PROMPT A
Decide whether each statement agrees with the essay on life happening everywhere, answering yes or no and quoting the words that settle it: (i) the essay quotes Byron Katie saying that life happens for you, not to you; (ii) before the pandemic, taking a class meant staying at home; (iii) putting the phone on "Do Not Disturb" makes life stop coming.
PROMPT B
Write out the essay on life happening everywhere from "Life Is Happening Right" to "come to me.", keeping every word and mark the same.
PROMPT C
Extend the essay on life happening everywhere with a few sentences that pick up after its final line.

PROVIDED TEXT
►

Life Is Happening Right Now, Everywhere
We see traces of self-centered living everywhere. Of course, I am at the center of my life because I am the observer; I look from where I am, and life is happening before me. Since life flows in front of me, I can perceive myself as something separate from it. I can abstract myself from it or think that life is just a series of actions happening *to* me. Someone leaving me happened *to* me. Someone yelling at me happened *to* me. Life is happening *to* me, these injustices are happening *to* me… and so on.
There is a quote from Byron Katie that I love: “Life happens for you, not to you.”
Life happens *for* you, not *against* you.
When I think of life as something separate from me, I create a distance between myself and life itself. Life is over there, and I am over here. In other words, I am not *in* life. Life has to come to me.
But is that true?
Especially during the pandemic, as we stopped going to places and meetings moved into our homes, classes moved into our homes, the idea that “life should come to me” started to spread and settle into our bodies. In the past, if I wanted to take a class, I had to leave home, travel, make an effort, and participate. Life was happening, and I was moving toward it. I was joining life.
With consumer culture becoming embedded in us as if it were an organic part of us, we’ve shifted the equation. Life should come to me, and I shouldn’t have to do anything. Life comes to me while I sit here; notifications pop up on my phone, someone likes my photo. And when I want to stop it, I put my phone on “Do Not Disturb,” and life stops coming to me. Our minds and our aliveness are also products of life, so even when we are alone, we are intertwined with life. But solitude and the human mind can be so deceptive that we might not consider ourselves as “living” unless we read our reflections somewhere.

◄

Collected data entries
►

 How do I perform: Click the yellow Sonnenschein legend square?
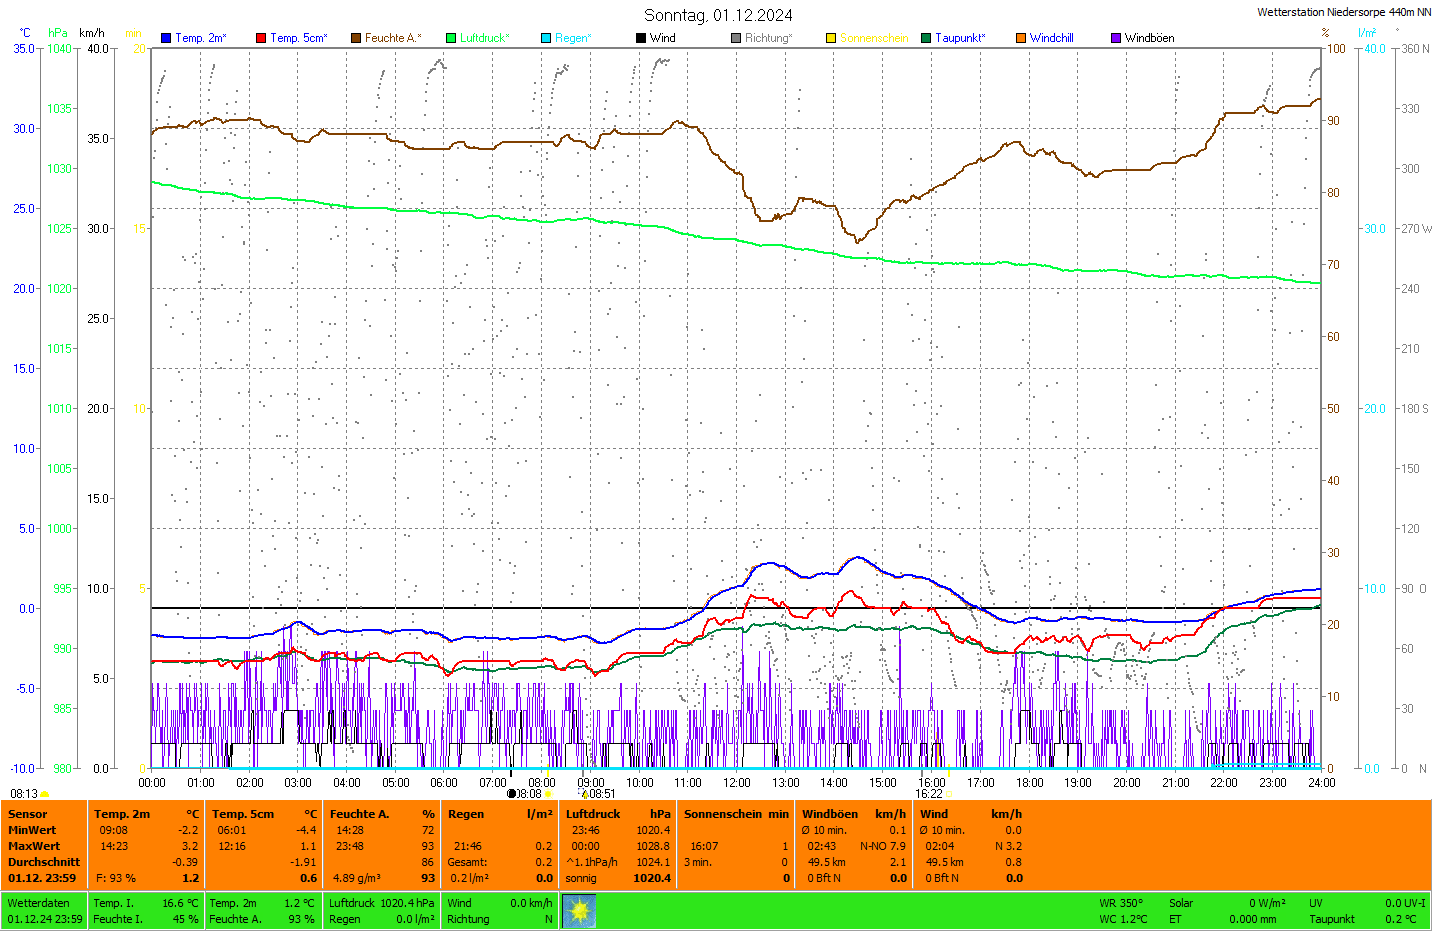[831, 38]
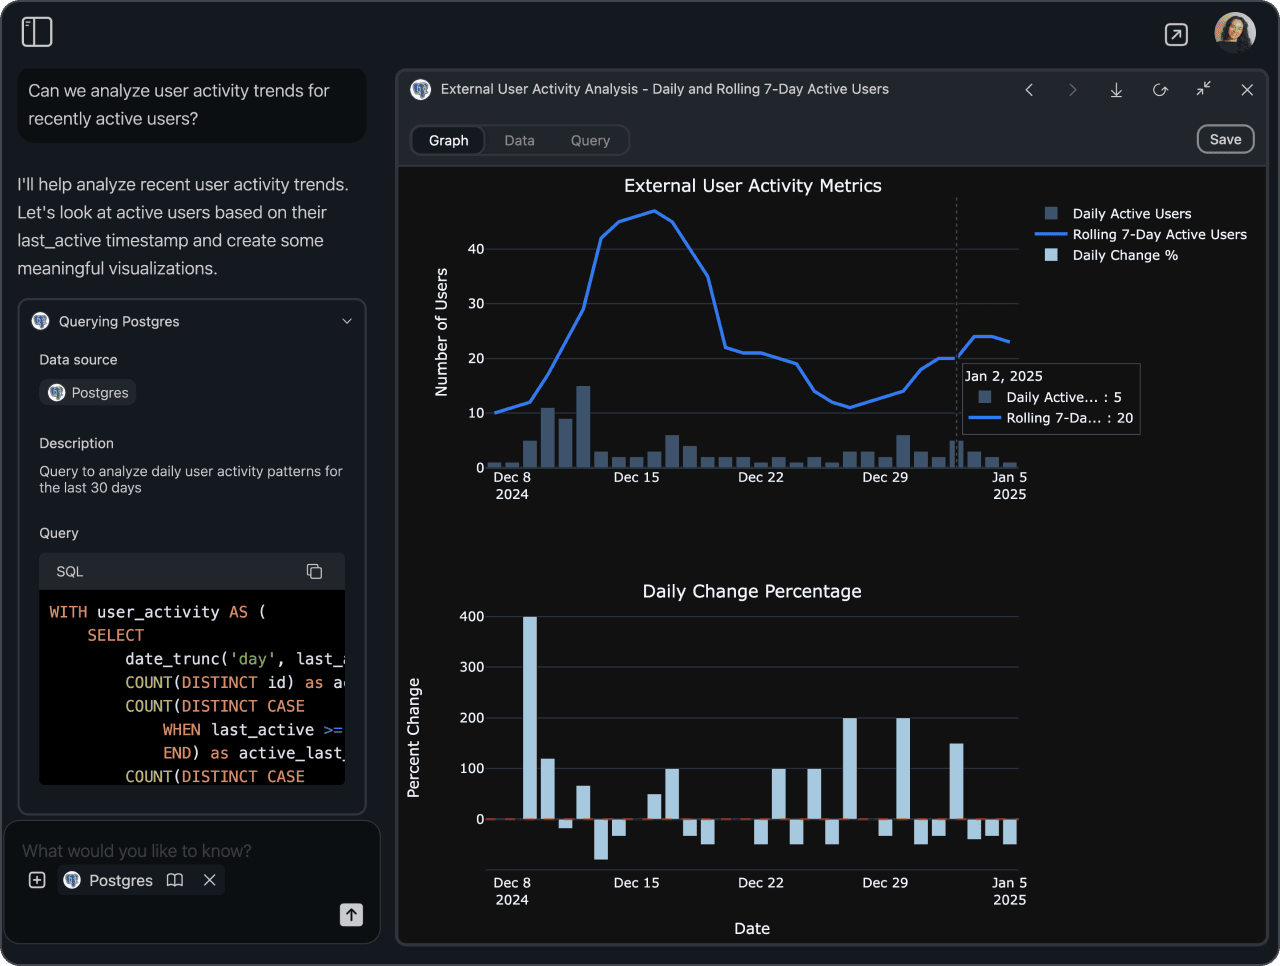Save the current analysis
The image size is (1280, 966).
pos(1225,139)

◄

TASK RESPONSE A
(i) Yes: "There is a quote from Byron Katie that I love: “Life happens for you, not to you.”"
(ii) No: "In the past, if I wanted to take a class, I had to leave home, travel, make an effort, and participate."
(iii) Yes: "And when I want to stop it, I put my phone on “Do Not Disturb,” and life stops coming to me."

TASK RESPONSE B
Life Is Happening Right Now, Everywhere
We see traces of self-centered living everywhere. Of course, I am at the center of my life because I am the observer; I look from where I am, and life is happening before me. Since life flows in front of me, I can perceive myself as something separate from it. I can abstract myself from it or think that life is just a series of actions happening *to* me. Someone leaving me happened *to* me. Someone yelling at me happened *to* me. Life is happening *to* me, these injustices are happening *to* me… and so on.
There is a quote from Byron Katie that I love: “Life happens for you, not to you.”
Life happens *for* you, not *against* you.
When I think of life as something separate from me, I create a distance between myself and life itself. Life is over there, and I am over here. In other words, I am not *in* life. Life has to come to me.

TASK RESPONSE C
The mind, with its remarkable speed and ability to evolve, also holds the potential to trip us up. It does this most effectively by making us believe we are nothing more than our thoughts. You’ve probably come across this phrase before: “I am not my thoughts.”
Life begins when I realize that *I am not my thoughts*.
Nowadays, we’ve started going out to life again, participating. We’ve reduced passivity, and some of us might even be more social than ever because we missed it so much. Others have grown accustomed to solitude, abstracting themselves, spending more time practicing being with themselves. Whether alone or with others, participating in life is a matter of consciousness.
You can engage with life even when you are alone—through meditation, writing, dancing, practicing yoga, watching trees… and many other actions that make you who you are. When another person is involved, a more interactive life begins; give, receive, engage in communication, get triggered by the other, let your emotions rise, suppress or experience them, talk, awaken impulses, and form a connection with the other.
While we perform many of these actions on the mental level, when another person enters the interaction, the body becomes more involved. As mammals, we are emotional beings, and when we communicate with another, our emotional and sensory layers are stimulated far more than we realize. All of these reactions occur throughout the body, and with our whole being, we are engaging with life.
Life is happening right now, everywhere. Even while standing still, your entire circulatory system, your breath, the communication within your nervous system—all of it is happening in every moment. Your body is working for you, inviting you to life. If you sync up with its rhythm and step forward, life won’t need to come to you—life will begin to happen *for* you.